A friend Sue (not her real name) lives in a rental house that’s up for sale — in our overheated real estate market, it’s a common story. The landlord warned her about it late last year, so she wasn’t surprised when the real estate agent Dan (not his real name) got in touch to discuss the process.
Things started off okay, with a good conversation about how stressful and intrusive it is to have the home you’re living in sold. The agent said they understood and promised to make things as ‘easy as possible’ for her. So far so good.
Then in no time, a few fuzzy communications and the wheels were off the relationship and rolling down the road. Because there’s a big difference between sweeping platitudes and clear, concrete communications.
When Dan told Sue about the ‘campaign to promote the property kicking off next week’, he assumed she understood the campaign included a billboard on-site as well as online listings and ads in newspapers. So he was surprised when Sue contacted him to express her disquiet that no one had bothered to give her a quick courtesy call about the billboard going up the day before while she was out.
That one concern became the tipping point and now Sue is unhappy, and Dan thinks she’s trying to be difficult.
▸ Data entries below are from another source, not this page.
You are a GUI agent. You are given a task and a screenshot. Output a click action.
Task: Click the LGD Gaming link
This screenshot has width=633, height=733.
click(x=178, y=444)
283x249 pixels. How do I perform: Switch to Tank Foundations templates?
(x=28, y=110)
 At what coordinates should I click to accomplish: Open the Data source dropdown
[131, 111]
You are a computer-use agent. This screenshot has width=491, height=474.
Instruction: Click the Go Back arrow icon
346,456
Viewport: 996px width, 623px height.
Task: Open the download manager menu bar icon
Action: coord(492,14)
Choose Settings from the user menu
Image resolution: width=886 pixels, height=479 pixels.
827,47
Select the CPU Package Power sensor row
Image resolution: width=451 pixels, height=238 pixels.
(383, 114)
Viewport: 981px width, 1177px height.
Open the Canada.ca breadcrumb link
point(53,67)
Dan felt his message about ‘next week’ was information enough. Sue felt given the billboard involved someone physically coming onto the property where she lives (as opposed to online and newspaper ads), a courtesy heads up wasn’t unreasonable.
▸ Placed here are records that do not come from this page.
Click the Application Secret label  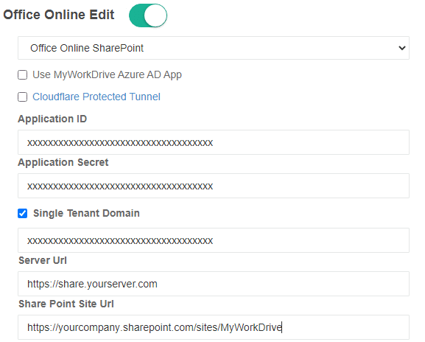pos(63,162)
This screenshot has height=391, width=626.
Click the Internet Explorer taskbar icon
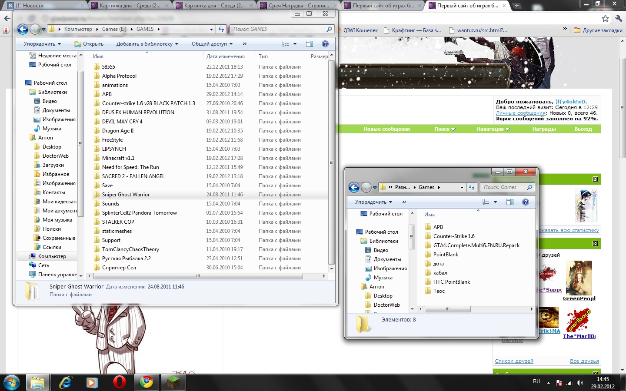(x=65, y=382)
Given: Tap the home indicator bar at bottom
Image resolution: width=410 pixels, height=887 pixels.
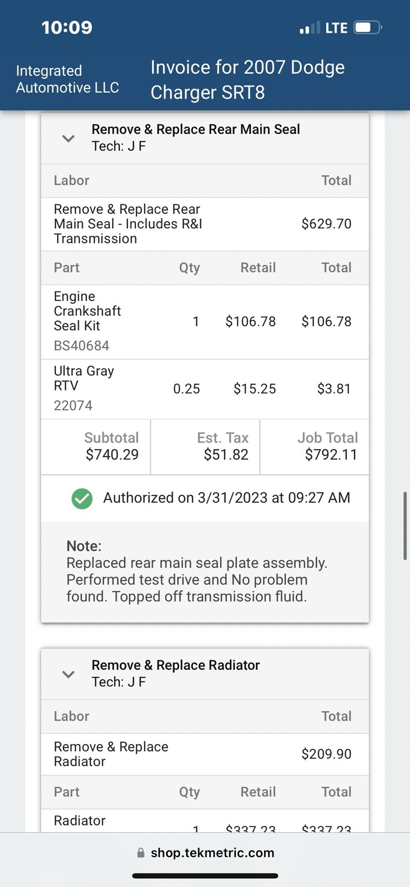Looking at the screenshot, I should [x=205, y=876].
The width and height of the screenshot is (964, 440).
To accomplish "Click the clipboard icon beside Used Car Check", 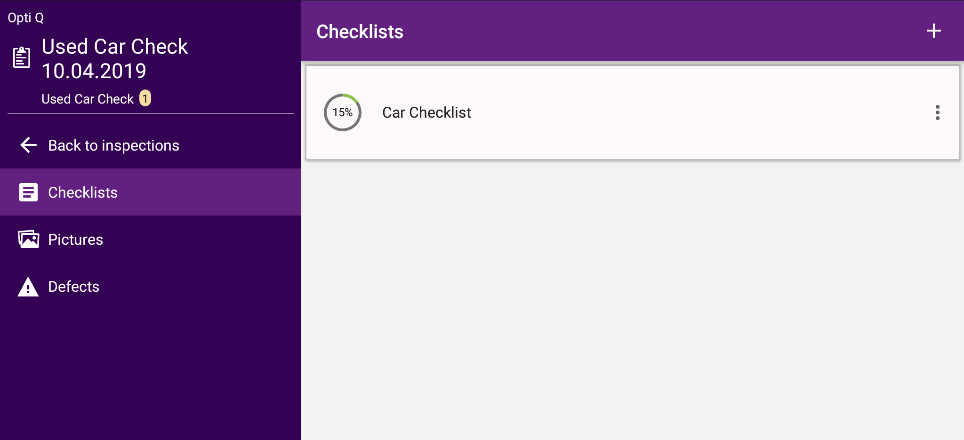I will (x=21, y=57).
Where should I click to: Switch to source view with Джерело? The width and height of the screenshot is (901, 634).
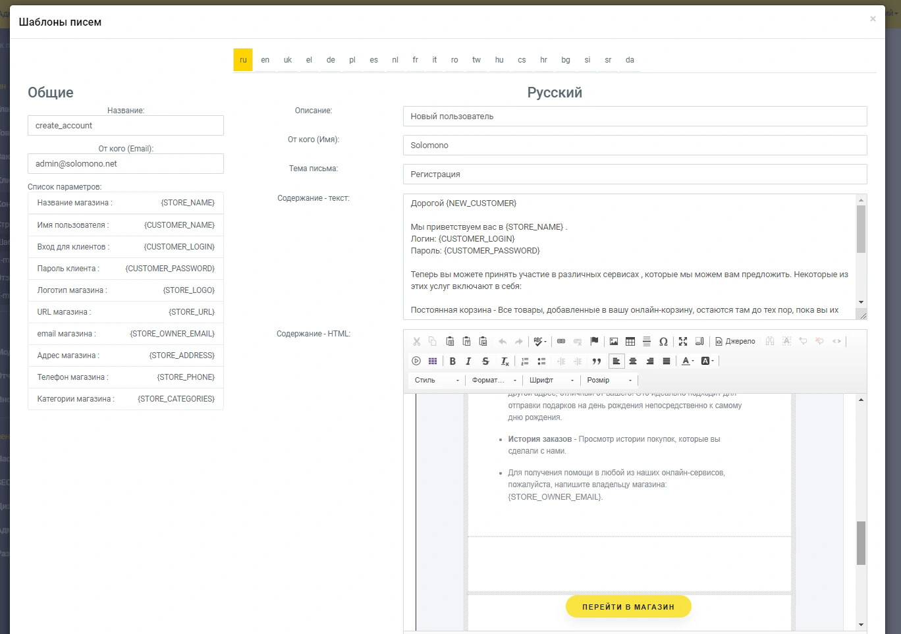(x=735, y=341)
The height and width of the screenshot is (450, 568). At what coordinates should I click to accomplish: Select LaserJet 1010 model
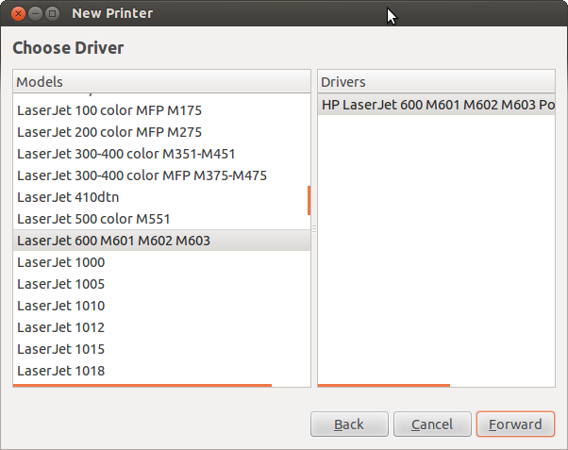(61, 306)
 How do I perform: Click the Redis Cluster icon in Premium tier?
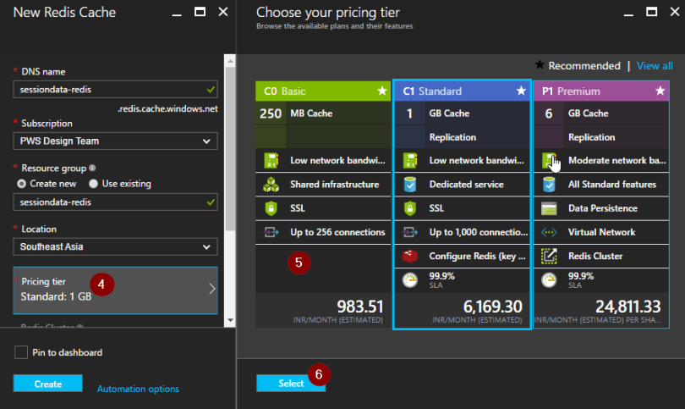point(549,256)
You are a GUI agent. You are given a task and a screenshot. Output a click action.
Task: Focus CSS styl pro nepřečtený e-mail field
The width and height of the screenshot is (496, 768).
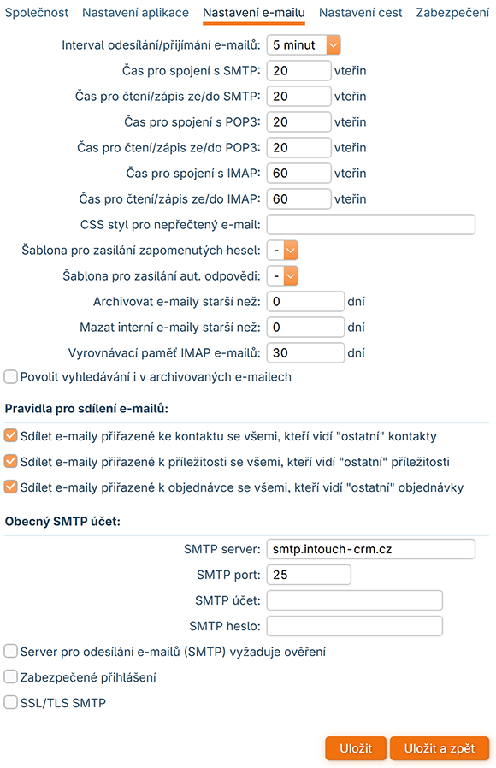(370, 224)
Cue communications quagmire. In their seminal book Made to Stick, Dan and Chip Heath talk about it as the “curse of knowledge”.
They write: “It’s easy to lose awareness that we’re talking like an expert. We start to suffer from the Curse of Knowledge, like the tappers in the ‘tappers and listeners game’. It can feel unnatural to speak concretely about subject matter we’ve known for years. But if we’re willing to make the effort we’ll see the rewards: Our audience will understand what we’re saying and remember it.”
You know what you know, but it is doubtful other people do, can or will. Especially when it relates to how you do things: your processes and policies. Consider the different outcome for everyone involved, if only Dan had included more specific information about what the campaign kick-off entailed and when things would happen.
There is a world of difference in detail between ‘the campaign to promote the property will kick-off next week’ and ‘we’ll be putting up a billboard on your front lawn on Wednesday’. As information-design guru Edward Tufte notes, sometimes to clarify you’ve got to add detail.
How you communicate is a big part of people’s experience, and experience is where promises are kept or broken. So if you want to achieve a brand result people will care about take a spin through how you communicate.
Can you avoid future hassles by taking the time to figure out what you intend? Are there places where your promises can be made more obvious?